While learning Data Mining, me and my good friends Nathalie Crespo and Nicolas Caceda performed Sentiment Analysis on the Amazon Fine Foods dataset. We were provided two data sets, one reduced and one full. The full one conatined 500k different unique reviews while the reduced contained 14,906 reviews. We perfromed experiements on both data sets in two parts.
Part A: Part A was based on Bag of Words experiements. We used multiple different classifiers to test 4 different metrics (accuracy, precision, recall, and 10-fold cross validation accuracy) on both data sets and compared the results. Our goal was to determine which classifers had the best chance of predicting the right rating on a review (either positive, negative, or neutral). We also wanted to see how differnt the metric would be on the full data compared to the reduced.
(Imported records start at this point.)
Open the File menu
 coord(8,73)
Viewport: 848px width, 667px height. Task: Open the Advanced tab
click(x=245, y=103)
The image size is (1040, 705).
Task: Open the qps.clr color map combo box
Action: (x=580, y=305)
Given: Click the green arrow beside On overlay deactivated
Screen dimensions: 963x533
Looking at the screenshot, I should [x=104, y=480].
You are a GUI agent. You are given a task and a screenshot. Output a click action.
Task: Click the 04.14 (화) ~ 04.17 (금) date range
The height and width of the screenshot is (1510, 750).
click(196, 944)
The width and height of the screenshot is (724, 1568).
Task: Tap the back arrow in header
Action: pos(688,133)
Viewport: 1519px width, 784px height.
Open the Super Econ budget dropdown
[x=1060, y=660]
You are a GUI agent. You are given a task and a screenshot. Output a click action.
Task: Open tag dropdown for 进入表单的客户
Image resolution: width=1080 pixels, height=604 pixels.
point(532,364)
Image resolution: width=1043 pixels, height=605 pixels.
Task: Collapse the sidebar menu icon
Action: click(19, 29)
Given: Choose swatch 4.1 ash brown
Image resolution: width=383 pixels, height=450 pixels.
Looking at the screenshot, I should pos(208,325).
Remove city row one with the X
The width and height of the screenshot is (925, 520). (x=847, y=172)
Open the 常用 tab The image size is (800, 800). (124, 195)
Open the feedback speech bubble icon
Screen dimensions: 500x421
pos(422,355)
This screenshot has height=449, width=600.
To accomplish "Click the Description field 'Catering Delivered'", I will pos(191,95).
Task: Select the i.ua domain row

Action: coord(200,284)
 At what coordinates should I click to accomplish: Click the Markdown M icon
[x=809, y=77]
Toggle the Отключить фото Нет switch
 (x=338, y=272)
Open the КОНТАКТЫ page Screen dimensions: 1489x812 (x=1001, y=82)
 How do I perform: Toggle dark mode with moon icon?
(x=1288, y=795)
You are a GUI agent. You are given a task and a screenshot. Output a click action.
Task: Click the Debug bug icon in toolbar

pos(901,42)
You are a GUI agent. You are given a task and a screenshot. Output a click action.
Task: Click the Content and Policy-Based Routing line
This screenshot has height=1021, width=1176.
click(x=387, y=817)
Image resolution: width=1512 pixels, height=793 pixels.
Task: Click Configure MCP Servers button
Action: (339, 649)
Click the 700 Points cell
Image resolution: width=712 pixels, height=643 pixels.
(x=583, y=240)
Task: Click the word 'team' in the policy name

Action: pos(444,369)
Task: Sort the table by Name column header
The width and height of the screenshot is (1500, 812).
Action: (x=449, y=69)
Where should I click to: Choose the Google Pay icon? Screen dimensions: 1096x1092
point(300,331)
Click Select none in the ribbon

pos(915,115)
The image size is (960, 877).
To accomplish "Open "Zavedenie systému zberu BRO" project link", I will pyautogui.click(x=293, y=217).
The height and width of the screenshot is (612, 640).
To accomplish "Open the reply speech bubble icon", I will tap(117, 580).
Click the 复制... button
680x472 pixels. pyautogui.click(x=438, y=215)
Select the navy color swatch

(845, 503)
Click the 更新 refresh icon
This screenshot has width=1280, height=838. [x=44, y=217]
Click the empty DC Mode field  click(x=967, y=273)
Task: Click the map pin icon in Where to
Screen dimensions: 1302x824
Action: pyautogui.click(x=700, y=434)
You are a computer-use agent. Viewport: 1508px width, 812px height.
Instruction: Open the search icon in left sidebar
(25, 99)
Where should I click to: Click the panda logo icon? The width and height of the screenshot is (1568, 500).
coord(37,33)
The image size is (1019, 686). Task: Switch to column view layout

Some of the metrics used were Naive Bayes, kNN, Decision Tress, Random Forest, and different types of Support Vector Machines (SVMs). The detials of Part A (including the numerical resutls and details of our experiements) are throughouly explained in our report, which can be found by opening the "Report" folder in this repo.
Part B: Part A was based on Word Embeddings and Neural Networks. Like in Part A, both the full and reduced data sets were used and the same metrics were computed. However, multiple Neural Network models were constructed using Keras. The goal of Part B was to experiment with different NN models to see how the metrics compare btween them. All experiments and numerical results are explained in our report, which can be found in the "Report" folder in this repo. Additionally, the "PartB.ipynb" file contains a very well documented notebook that explains the differences between all the models used and explain their layers.